● Extracted records:
= = = =
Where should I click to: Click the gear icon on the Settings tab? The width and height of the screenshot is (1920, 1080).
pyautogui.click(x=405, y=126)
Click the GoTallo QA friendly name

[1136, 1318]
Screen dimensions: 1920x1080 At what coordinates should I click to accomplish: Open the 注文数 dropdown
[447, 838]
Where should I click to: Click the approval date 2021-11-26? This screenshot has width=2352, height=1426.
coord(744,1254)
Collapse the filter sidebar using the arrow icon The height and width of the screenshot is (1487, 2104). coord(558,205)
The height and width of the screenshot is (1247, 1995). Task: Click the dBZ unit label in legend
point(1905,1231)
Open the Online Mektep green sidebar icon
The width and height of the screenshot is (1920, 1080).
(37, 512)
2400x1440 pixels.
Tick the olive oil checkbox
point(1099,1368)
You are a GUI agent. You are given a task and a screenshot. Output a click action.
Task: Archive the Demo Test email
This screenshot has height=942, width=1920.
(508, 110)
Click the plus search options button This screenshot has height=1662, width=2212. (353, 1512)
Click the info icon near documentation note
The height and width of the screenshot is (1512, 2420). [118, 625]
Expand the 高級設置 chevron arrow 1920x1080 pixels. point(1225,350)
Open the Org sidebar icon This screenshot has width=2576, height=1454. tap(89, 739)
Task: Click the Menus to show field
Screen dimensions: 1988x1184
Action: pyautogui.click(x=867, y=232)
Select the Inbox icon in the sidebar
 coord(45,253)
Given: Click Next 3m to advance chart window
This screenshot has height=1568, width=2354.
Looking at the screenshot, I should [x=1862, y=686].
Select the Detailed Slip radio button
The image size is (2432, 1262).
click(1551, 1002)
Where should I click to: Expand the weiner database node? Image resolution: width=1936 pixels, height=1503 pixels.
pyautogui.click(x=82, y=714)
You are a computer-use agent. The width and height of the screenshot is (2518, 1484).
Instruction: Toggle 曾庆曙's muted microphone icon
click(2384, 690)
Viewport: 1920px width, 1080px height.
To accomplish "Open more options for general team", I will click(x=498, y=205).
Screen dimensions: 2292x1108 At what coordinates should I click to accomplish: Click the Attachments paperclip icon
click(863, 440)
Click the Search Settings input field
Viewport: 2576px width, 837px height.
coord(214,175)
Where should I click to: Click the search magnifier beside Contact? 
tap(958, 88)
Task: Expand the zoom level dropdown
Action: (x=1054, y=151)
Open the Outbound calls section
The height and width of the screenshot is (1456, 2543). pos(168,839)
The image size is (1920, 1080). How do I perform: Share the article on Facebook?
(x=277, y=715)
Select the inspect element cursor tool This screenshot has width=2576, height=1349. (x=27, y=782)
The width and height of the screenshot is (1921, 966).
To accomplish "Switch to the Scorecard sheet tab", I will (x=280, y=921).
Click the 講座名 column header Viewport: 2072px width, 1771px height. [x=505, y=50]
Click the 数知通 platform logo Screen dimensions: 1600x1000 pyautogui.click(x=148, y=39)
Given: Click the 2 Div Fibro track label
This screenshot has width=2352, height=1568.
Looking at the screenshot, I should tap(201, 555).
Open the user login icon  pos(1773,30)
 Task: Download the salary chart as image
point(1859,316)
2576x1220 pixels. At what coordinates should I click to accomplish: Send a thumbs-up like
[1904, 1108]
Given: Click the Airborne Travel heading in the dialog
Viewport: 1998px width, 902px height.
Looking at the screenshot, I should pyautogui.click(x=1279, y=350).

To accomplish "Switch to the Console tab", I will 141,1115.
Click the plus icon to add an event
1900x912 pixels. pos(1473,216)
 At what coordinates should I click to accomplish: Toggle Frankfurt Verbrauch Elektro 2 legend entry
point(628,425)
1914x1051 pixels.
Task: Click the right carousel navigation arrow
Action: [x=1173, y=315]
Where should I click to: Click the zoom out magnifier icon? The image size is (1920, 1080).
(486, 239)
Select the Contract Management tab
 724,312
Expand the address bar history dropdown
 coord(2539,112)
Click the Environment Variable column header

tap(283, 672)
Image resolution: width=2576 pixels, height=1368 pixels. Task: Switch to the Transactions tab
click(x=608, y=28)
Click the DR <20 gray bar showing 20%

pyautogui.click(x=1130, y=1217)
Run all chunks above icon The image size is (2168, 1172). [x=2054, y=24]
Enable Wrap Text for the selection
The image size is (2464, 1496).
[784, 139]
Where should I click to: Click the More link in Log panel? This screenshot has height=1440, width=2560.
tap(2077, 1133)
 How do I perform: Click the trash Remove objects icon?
= = = =
Your task for the entries above: copy exactly the span starting with the line with "This screenshot has height=942, width=1920." and going on through the line with "Click the plus search", both lines included, and nothing else.

This screenshot has height=942, width=1920.
(508, 110)
Click the plus search options button This screenshot has height=1662, width=2212. (353, 1512)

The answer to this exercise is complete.